## JOB ITEM:
Copy each of the lines below word for word.

Collected data

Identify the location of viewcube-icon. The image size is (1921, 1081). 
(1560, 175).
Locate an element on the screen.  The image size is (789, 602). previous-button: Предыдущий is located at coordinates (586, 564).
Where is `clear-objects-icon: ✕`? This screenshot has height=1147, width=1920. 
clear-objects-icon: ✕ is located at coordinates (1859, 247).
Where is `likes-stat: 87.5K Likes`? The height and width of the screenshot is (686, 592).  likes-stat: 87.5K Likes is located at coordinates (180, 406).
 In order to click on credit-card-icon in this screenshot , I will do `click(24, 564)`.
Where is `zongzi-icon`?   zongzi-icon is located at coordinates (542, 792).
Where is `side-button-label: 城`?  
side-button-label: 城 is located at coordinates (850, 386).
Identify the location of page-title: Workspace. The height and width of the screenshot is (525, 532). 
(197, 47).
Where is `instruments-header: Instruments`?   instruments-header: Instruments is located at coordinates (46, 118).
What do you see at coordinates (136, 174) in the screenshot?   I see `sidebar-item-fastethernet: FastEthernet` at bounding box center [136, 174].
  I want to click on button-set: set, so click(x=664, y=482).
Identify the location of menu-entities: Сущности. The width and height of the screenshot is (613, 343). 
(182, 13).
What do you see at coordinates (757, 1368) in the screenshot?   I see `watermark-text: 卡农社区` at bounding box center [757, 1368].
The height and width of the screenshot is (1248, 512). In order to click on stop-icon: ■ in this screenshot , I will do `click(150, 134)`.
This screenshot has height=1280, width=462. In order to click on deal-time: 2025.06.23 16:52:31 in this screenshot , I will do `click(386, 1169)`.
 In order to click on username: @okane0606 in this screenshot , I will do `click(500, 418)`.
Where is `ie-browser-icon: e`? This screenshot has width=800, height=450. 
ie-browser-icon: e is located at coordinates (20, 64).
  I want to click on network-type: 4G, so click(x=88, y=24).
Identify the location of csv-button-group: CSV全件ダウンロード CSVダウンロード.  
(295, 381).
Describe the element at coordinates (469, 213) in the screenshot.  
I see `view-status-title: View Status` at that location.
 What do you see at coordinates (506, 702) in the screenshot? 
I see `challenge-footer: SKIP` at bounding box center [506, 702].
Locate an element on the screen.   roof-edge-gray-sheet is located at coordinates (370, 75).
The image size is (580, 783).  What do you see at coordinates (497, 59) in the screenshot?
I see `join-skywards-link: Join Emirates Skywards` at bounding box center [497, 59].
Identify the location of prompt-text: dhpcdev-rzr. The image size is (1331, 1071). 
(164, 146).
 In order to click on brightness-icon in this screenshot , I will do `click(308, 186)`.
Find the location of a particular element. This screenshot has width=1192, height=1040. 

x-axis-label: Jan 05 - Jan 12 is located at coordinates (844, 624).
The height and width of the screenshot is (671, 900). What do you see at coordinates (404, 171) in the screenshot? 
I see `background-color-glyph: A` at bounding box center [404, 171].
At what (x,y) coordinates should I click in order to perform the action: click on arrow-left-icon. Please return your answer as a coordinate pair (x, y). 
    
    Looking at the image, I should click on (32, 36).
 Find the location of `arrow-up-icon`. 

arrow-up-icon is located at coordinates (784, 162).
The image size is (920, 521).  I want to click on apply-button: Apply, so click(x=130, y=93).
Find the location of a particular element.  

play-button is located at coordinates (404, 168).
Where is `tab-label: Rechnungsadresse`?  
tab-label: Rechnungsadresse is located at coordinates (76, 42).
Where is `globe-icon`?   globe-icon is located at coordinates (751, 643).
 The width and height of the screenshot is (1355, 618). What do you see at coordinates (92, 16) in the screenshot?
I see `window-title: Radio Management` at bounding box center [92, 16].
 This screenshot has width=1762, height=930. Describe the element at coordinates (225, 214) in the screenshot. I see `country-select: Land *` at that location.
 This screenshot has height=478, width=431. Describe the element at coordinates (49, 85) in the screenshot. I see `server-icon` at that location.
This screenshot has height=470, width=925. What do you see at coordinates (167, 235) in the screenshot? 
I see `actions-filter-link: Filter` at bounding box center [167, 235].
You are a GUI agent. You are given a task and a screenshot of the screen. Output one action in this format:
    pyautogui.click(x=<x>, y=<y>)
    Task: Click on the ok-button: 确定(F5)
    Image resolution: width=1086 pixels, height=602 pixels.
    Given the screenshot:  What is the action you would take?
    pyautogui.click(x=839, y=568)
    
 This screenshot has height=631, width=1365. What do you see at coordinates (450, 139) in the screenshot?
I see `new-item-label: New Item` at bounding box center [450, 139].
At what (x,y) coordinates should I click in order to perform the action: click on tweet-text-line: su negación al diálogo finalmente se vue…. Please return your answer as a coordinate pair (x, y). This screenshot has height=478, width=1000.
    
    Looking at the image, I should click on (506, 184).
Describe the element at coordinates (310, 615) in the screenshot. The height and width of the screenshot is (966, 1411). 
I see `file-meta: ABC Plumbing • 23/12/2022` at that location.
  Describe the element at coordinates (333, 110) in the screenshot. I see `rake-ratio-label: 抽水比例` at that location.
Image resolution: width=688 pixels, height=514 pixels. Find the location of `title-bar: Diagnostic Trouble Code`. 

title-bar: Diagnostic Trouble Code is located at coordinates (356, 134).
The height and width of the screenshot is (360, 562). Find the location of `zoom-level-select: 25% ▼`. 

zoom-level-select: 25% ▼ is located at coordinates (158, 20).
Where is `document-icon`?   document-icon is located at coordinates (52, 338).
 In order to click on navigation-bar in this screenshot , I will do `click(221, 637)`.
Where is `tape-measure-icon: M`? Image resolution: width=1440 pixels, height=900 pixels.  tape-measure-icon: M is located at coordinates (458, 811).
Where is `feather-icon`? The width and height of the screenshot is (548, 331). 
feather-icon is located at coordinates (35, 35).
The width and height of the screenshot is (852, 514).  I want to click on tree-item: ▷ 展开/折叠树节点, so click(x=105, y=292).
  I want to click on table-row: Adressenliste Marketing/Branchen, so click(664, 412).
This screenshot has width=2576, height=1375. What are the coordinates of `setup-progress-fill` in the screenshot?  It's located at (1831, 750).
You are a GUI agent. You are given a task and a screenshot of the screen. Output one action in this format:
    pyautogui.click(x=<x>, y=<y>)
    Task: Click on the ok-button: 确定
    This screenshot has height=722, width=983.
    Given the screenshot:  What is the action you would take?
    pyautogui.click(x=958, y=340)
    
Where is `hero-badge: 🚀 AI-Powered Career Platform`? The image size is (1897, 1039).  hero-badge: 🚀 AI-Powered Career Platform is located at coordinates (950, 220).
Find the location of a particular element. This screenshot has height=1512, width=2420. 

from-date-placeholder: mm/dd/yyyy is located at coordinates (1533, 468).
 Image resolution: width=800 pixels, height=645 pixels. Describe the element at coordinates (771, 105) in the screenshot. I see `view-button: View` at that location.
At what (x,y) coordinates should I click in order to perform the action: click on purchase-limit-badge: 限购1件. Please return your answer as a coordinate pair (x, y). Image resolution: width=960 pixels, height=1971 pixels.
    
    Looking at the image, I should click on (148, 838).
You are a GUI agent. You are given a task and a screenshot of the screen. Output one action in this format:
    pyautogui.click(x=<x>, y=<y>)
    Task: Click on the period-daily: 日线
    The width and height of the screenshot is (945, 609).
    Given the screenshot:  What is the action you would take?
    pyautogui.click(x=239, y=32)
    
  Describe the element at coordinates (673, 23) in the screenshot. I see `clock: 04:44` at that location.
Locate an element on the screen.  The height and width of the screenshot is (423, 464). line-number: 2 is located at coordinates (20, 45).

## SOLUTION:
Identify the location of viewcube-icon. The image size is (1921, 1081). 
(1560, 175).
Locate an element on the screen.  The image size is (789, 602). previous-button: Предыдущий is located at coordinates (586, 564).
Where is `clear-objects-icon: ✕`? This screenshot has height=1147, width=1920. 
clear-objects-icon: ✕ is located at coordinates (1859, 247).
Where is `likes-stat: 87.5K Likes`? The height and width of the screenshot is (686, 592).  likes-stat: 87.5K Likes is located at coordinates (180, 406).
 In order to click on credit-card-icon in this screenshot , I will do `click(24, 564)`.
Where is `zongzi-icon`?   zongzi-icon is located at coordinates (542, 792).
Where is `side-button-label: 城`?  
side-button-label: 城 is located at coordinates (850, 386).
Identify the location of page-title: Workspace. The height and width of the screenshot is (525, 532). 
(197, 47).
Where is `instruments-header: Instruments`?   instruments-header: Instruments is located at coordinates (46, 118).
What do you see at coordinates (136, 174) in the screenshot?   I see `sidebar-item-fastethernet: FastEthernet` at bounding box center [136, 174].
  I want to click on button-set: set, so click(x=664, y=482).
Identify the location of menu-entities: Сущности. The width and height of the screenshot is (613, 343). 
(182, 13).
What do you see at coordinates (757, 1368) in the screenshot?   I see `watermark-text: 卡农社区` at bounding box center [757, 1368].
The height and width of the screenshot is (1248, 512). In order to click on stop-icon: ■ in this screenshot , I will do `click(150, 134)`.
This screenshot has height=1280, width=462. In order to click on deal-time: 2025.06.23 16:52:31 in this screenshot , I will do `click(386, 1169)`.
 In order to click on username: @okane0606 in this screenshot , I will do `click(500, 418)`.
Where is `ie-browser-icon: e`? This screenshot has width=800, height=450. 
ie-browser-icon: e is located at coordinates (20, 64).
  I want to click on network-type: 4G, so click(x=88, y=24).
Identify the location of csv-button-group: CSV全件ダウンロード CSVダウンロード.  
(295, 381).
Describe the element at coordinates (469, 213) in the screenshot.  
I see `view-status-title: View Status` at that location.
 What do you see at coordinates (506, 702) in the screenshot? 
I see `challenge-footer: SKIP` at bounding box center [506, 702].
Locate an element on the screen.   roof-edge-gray-sheet is located at coordinates (370, 75).
The image size is (580, 783).  What do you see at coordinates (497, 59) in the screenshot?
I see `join-skywards-link: Join Emirates Skywards` at bounding box center [497, 59].
Identify the location of prompt-text: dhpcdev-rzr. The image size is (1331, 1071). 
(164, 146).
 In order to click on brightness-icon in this screenshot , I will do `click(308, 186)`.
Find the location of a particular element. This screenshot has width=1192, height=1040. 

x-axis-label: Jan 05 - Jan 12 is located at coordinates (844, 624).
The height and width of the screenshot is (671, 900). What do you see at coordinates (404, 171) in the screenshot? 
I see `background-color-glyph: A` at bounding box center [404, 171].
At what (x,y) coordinates should I click in order to perform the action: click on arrow-left-icon. Please return your answer as a coordinate pair (x, y). 
    
    Looking at the image, I should click on (32, 36).
 Find the location of `arrow-up-icon`. 

arrow-up-icon is located at coordinates (784, 162).
The image size is (920, 521).  I want to click on apply-button: Apply, so click(x=130, y=93).
Find the location of a particular element.  

play-button is located at coordinates (404, 168).
Where is `tab-label: Rechnungsadresse`?  
tab-label: Rechnungsadresse is located at coordinates (76, 42).
Where is `globe-icon`?   globe-icon is located at coordinates (751, 643).
 The width and height of the screenshot is (1355, 618). What do you see at coordinates (92, 16) in the screenshot?
I see `window-title: Radio Management` at bounding box center [92, 16].
 This screenshot has width=1762, height=930. Describe the element at coordinates (225, 214) in the screenshot. I see `country-select: Land *` at that location.
 This screenshot has height=478, width=431. Describe the element at coordinates (49, 85) in the screenshot. I see `server-icon` at that location.
This screenshot has height=470, width=925. What do you see at coordinates (167, 235) in the screenshot? 
I see `actions-filter-link: Filter` at bounding box center [167, 235].
You are a GUI agent. You are given a task and a screenshot of the screen. Output one action in this format:
    pyautogui.click(x=<x>, y=<y>)
    Task: Click on the ok-button: 确定(F5)
    Image resolution: width=1086 pixels, height=602 pixels.
    Given the screenshot:  What is the action you would take?
    pyautogui.click(x=839, y=568)
    
 This screenshot has height=631, width=1365. What do you see at coordinates (450, 139) in the screenshot?
I see `new-item-label: New Item` at bounding box center [450, 139].
At what (x,y) coordinates should I click in order to perform the action: click on tweet-text-line: su negación al diálogo finalmente se vue…. Please return your answer as a coordinate pair (x, y). This screenshot has height=478, width=1000.
    
    Looking at the image, I should click on (506, 184).
Describe the element at coordinates (310, 615) in the screenshot. The height and width of the screenshot is (966, 1411). 
I see `file-meta: ABC Plumbing • 23/12/2022` at that location.
  Describe the element at coordinates (333, 110) in the screenshot. I see `rake-ratio-label: 抽水比例` at that location.
Image resolution: width=688 pixels, height=514 pixels. Find the location of `title-bar: Diagnostic Trouble Code`. 

title-bar: Diagnostic Trouble Code is located at coordinates (356, 134).
The height and width of the screenshot is (360, 562). Find the location of `zoom-level-select: 25% ▼`. 

zoom-level-select: 25% ▼ is located at coordinates (158, 20).
Where is `document-icon`?   document-icon is located at coordinates (52, 338).
 In order to click on navigation-bar in this screenshot , I will do `click(221, 637)`.
Where is `tape-measure-icon: M`? Image resolution: width=1440 pixels, height=900 pixels.  tape-measure-icon: M is located at coordinates (458, 811).
Where is `feather-icon`? The width and height of the screenshot is (548, 331). 
feather-icon is located at coordinates (35, 35).
The width and height of the screenshot is (852, 514).  I want to click on tree-item: ▷ 展开/折叠树节点, so click(x=105, y=292).
  I want to click on table-row: Adressenliste Marketing/Branchen, so click(664, 412).
This screenshot has width=2576, height=1375. What are the coordinates of `setup-progress-fill` in the screenshot?  It's located at (1831, 750).
You are a GUI agent. You are given a task and a screenshot of the screen. Output one action in this format:
    pyautogui.click(x=<x>, y=<y>)
    Task: Click on the ok-button: 确定
    This screenshot has height=722, width=983.
    Given the screenshot:  What is the action you would take?
    pyautogui.click(x=958, y=340)
    
Where is `hero-badge: 🚀 AI-Powered Career Platform`? The image size is (1897, 1039).  hero-badge: 🚀 AI-Powered Career Platform is located at coordinates (950, 220).
Find the location of a particular element. This screenshot has height=1512, width=2420. 

from-date-placeholder: mm/dd/yyyy is located at coordinates (1533, 468).
 Image resolution: width=800 pixels, height=645 pixels. Describe the element at coordinates (771, 105) in the screenshot. I see `view-button: View` at that location.
At what (x,y) coordinates should I click in order to perform the action: click on purchase-limit-badge: 限购1件. Please return your answer as a coordinate pair (x, y). Image resolution: width=960 pixels, height=1971 pixels.
    
    Looking at the image, I should click on (148, 838).
You are a GUI agent. You are given a task and a screenshot of the screen. Output one action in this format:
    pyautogui.click(x=<x>, y=<y>)
    Task: Click on the period-daily: 日线
    The width and height of the screenshot is (945, 609).
    Given the screenshot:  What is the action you would take?
    pyautogui.click(x=239, y=32)
    
  Describe the element at coordinates (673, 23) in the screenshot. I see `clock: 04:44` at that location.
Locate an element on the screen.  The height and width of the screenshot is (423, 464). line-number: 2 is located at coordinates (20, 45).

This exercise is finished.